(SUPPLIED DATA)

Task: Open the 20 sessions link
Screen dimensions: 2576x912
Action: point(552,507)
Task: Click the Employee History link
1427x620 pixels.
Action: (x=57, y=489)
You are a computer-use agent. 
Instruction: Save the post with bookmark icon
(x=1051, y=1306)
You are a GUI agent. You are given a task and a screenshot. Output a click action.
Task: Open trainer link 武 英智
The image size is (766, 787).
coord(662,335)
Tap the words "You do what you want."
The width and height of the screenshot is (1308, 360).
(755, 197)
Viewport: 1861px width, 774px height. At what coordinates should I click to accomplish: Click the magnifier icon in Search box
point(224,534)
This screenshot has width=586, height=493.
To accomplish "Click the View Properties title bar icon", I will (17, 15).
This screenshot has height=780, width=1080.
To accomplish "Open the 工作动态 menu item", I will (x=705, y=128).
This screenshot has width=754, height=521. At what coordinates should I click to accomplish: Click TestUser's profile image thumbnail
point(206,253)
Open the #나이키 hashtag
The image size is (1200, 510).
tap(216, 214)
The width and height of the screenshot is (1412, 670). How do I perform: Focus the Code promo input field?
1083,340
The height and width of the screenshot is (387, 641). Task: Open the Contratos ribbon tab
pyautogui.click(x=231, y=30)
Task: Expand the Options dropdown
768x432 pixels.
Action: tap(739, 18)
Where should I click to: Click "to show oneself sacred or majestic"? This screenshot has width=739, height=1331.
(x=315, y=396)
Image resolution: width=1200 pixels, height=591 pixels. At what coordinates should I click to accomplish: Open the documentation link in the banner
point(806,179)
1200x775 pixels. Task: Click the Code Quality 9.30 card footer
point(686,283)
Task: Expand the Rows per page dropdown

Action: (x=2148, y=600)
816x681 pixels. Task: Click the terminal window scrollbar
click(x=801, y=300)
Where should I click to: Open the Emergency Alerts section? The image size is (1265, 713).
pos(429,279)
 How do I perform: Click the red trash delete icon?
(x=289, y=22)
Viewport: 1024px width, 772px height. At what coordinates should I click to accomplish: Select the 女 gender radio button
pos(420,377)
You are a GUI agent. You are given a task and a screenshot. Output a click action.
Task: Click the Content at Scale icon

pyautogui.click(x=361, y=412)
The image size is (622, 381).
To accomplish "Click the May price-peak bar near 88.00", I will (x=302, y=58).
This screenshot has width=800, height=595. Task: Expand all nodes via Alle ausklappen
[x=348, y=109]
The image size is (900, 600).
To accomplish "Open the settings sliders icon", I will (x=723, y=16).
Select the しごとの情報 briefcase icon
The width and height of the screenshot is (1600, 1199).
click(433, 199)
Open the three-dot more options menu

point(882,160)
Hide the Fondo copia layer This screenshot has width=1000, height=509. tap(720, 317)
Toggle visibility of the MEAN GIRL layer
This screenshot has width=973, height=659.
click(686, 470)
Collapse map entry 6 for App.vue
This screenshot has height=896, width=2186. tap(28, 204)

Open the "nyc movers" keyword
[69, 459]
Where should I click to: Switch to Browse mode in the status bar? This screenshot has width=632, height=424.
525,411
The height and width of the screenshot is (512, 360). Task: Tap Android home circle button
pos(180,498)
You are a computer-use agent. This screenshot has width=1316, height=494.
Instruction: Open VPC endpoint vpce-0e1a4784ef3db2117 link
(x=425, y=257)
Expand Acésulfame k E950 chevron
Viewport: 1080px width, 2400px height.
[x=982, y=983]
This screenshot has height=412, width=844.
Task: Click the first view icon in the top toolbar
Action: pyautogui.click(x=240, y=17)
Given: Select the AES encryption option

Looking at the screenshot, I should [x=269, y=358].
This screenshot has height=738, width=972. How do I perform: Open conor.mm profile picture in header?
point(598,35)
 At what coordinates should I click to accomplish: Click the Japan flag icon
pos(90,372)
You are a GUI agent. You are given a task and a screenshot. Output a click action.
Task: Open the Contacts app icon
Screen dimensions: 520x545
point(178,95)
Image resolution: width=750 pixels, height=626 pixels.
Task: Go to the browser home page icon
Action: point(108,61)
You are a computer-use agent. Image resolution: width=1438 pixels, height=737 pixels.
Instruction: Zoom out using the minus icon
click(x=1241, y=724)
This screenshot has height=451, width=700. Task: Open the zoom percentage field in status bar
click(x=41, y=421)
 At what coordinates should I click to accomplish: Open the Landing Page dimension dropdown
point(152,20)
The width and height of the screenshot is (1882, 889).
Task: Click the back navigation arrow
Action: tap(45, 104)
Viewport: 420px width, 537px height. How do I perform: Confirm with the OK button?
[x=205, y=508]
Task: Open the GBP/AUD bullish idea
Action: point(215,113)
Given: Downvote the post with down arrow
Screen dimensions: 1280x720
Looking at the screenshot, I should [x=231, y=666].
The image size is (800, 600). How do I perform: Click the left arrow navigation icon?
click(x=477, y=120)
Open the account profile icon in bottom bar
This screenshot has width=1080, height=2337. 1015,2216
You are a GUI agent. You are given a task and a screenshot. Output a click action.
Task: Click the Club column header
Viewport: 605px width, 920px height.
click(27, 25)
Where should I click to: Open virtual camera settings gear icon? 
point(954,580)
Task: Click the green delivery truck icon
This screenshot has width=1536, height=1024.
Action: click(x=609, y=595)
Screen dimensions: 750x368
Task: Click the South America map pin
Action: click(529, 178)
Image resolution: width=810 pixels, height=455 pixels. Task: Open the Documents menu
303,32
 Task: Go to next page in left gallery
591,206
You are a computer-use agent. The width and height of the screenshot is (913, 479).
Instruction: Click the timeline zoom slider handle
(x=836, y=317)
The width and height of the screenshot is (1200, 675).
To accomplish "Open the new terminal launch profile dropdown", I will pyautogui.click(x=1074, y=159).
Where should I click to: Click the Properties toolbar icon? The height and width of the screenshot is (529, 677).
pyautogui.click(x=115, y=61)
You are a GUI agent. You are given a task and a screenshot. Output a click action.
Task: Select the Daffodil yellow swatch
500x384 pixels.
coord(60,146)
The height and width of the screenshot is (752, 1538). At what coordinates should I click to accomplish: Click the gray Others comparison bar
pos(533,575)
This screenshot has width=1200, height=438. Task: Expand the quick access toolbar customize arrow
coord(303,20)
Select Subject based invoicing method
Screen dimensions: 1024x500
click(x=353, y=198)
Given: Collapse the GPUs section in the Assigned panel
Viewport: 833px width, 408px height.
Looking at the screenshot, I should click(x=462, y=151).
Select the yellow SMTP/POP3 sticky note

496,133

(End SUPPLIED DATA)

• _BRIEF_
Transcribe every entry verbatim.

• _THE COMPLETED TASK_
Task: Open the 20 sessions link
Screen dimensions: 2576x912
Action: point(552,507)
Task: Click the Employee History link
1427x620 pixels.
Action: (x=57, y=489)
You are a computer-use agent. 
Instruction: Save the post with bookmark icon
(x=1051, y=1306)
You are a GUI agent. You are given a task and a screenshot. Output a click action.
Task: Open trainer link 武 英智
The image size is (766, 787).
coord(662,335)
Tap the words "You do what you want."
The width and height of the screenshot is (1308, 360).
(755, 197)
Viewport: 1861px width, 774px height. At what coordinates should I click to accomplish: Click the magnifier icon in Search box
point(224,534)
This screenshot has width=586, height=493.
To accomplish "Click the View Properties title bar icon", I will (17, 15).
This screenshot has height=780, width=1080.
To accomplish "Open the 工作动态 menu item", I will (x=705, y=128).
This screenshot has width=754, height=521. At what coordinates should I click to accomplish: Click TestUser's profile image thumbnail
point(206,253)
Open the #나이키 hashtag
The image size is (1200, 510).
tap(216, 214)
The width and height of the screenshot is (1412, 670). How do I perform: Focus the Code promo input field?
1083,340
The height and width of the screenshot is (387, 641). Task: Open the Contratos ribbon tab
pyautogui.click(x=231, y=30)
Task: Expand the Options dropdown
768x432 pixels.
Action: tap(739, 18)
Where should I click to: Click "to show oneself sacred or majestic"? This screenshot has width=739, height=1331.
(x=315, y=396)
Image resolution: width=1200 pixels, height=591 pixels. At what coordinates should I click to accomplish: Open the documentation link in the banner
point(806,179)
1200x775 pixels. Task: Click the Code Quality 9.30 card footer
point(686,283)
Task: Expand the Rows per page dropdown

Action: (x=2148, y=600)
816x681 pixels. Task: Click the terminal window scrollbar
click(x=801, y=300)
Where should I click to: Open the Emergency Alerts section? The image size is (1265, 713).
pos(429,279)
 How do I perform: Click the red trash delete icon?
(x=289, y=22)
Viewport: 1024px width, 772px height. At what coordinates should I click to accomplish: Select the 女 gender radio button
pos(420,377)
You are a GUI agent. You are given a task and a screenshot. Output a click action.
Task: Click the Content at Scale icon

pyautogui.click(x=361, y=412)
The image size is (622, 381).
To accomplish "Click the May price-peak bar near 88.00", I will (x=302, y=58).
This screenshot has width=800, height=595. Task: Expand all nodes via Alle ausklappen
[x=348, y=109]
The image size is (900, 600).
To accomplish "Open the settings sliders icon", I will (x=723, y=16).
Select the しごとの情報 briefcase icon
The width and height of the screenshot is (1600, 1199).
click(433, 199)
Open the three-dot more options menu

point(882,160)
Hide the Fondo copia layer This screenshot has width=1000, height=509. tap(720, 317)
Toggle visibility of the MEAN GIRL layer
This screenshot has width=973, height=659.
click(686, 470)
Collapse map entry 6 for App.vue
This screenshot has height=896, width=2186. tap(28, 204)

Open the "nyc movers" keyword
[69, 459]
Where should I click to: Switch to Browse mode in the status bar? This screenshot has width=632, height=424.
525,411
The height and width of the screenshot is (512, 360). Task: Tap Android home circle button
pos(180,498)
You are a computer-use agent. This screenshot has width=1316, height=494.
Instruction: Open VPC endpoint vpce-0e1a4784ef3db2117 link
(x=425, y=257)
Expand Acésulfame k E950 chevron
Viewport: 1080px width, 2400px height.
[x=982, y=983]
This screenshot has height=412, width=844.
Task: Click the first view icon in the top toolbar
Action: pyautogui.click(x=240, y=17)
Given: Select the AES encryption option

Looking at the screenshot, I should [x=269, y=358].
This screenshot has height=738, width=972. How do I perform: Open conor.mm profile picture in header?
point(598,35)
 At what coordinates should I click to accomplish: Click the Japan flag icon
pos(90,372)
You are a GUI agent. You are given a task and a screenshot. Output a click action.
Task: Open the Contacts app icon
Screen dimensions: 520x545
point(178,95)
Image resolution: width=750 pixels, height=626 pixels.
Task: Go to the browser home page icon
Action: point(108,61)
You are a computer-use agent. Image resolution: width=1438 pixels, height=737 pixels.
Instruction: Zoom out using the minus icon
click(x=1241, y=724)
This screenshot has height=451, width=700. Task: Open the zoom percentage field in status bar
click(x=41, y=421)
 At what coordinates should I click to accomplish: Open the Landing Page dimension dropdown
point(152,20)
The width and height of the screenshot is (1882, 889).
Task: Click the back navigation arrow
Action: tap(45, 104)
Viewport: 420px width, 537px height. How do I perform: Confirm with the OK button?
[x=205, y=508]
Task: Open the GBP/AUD bullish idea
Action: point(215,113)
Given: Downvote the post with down arrow
Screen dimensions: 1280x720
Looking at the screenshot, I should [x=231, y=666].
The image size is (800, 600). How do I perform: Click the left arrow navigation icon?
click(x=477, y=120)
Open the account profile icon in bottom bar
This screenshot has width=1080, height=2337. 1015,2216
You are a GUI agent. You are given a task and a screenshot. Output a click action.
Task: Click the Club column header
Viewport: 605px width, 920px height.
click(27, 25)
Where should I click to: Open virtual camera settings gear icon? 
point(954,580)
Task: Click the green delivery truck icon
This screenshot has width=1536, height=1024.
Action: click(x=609, y=595)
Screen dimensions: 750x368
Task: Click the South America map pin
Action: click(529, 178)
Image resolution: width=810 pixels, height=455 pixels. Task: Open the Documents menu
303,32
 Task: Go to next page in left gallery
591,206
You are a computer-use agent. The width and height of the screenshot is (913, 479).
Instruction: Click the timeline zoom slider handle
(x=836, y=317)
The width and height of the screenshot is (1200, 675).
To accomplish "Open the new terminal launch profile dropdown", I will pyautogui.click(x=1074, y=159).
Where should I click to: Click the Properties toolbar icon? The height and width of the screenshot is (529, 677).
pyautogui.click(x=115, y=61)
You are a GUI agent. You are given a task and a screenshot. Output a click action.
Task: Select the Daffodil yellow swatch
500x384 pixels.
coord(60,146)
The height and width of the screenshot is (752, 1538). At what coordinates should I click to accomplish: Click the gray Others comparison bar
pos(533,575)
This screenshot has width=1200, height=438. Task: Expand the quick access toolbar customize arrow
coord(303,20)
Select Subject based invoicing method
Screen dimensions: 1024x500
click(x=353, y=198)
Given: Collapse the GPUs section in the Assigned panel
Viewport: 833px width, 408px height.
Looking at the screenshot, I should click(x=462, y=151).
Select the yellow SMTP/POP3 sticky note

496,133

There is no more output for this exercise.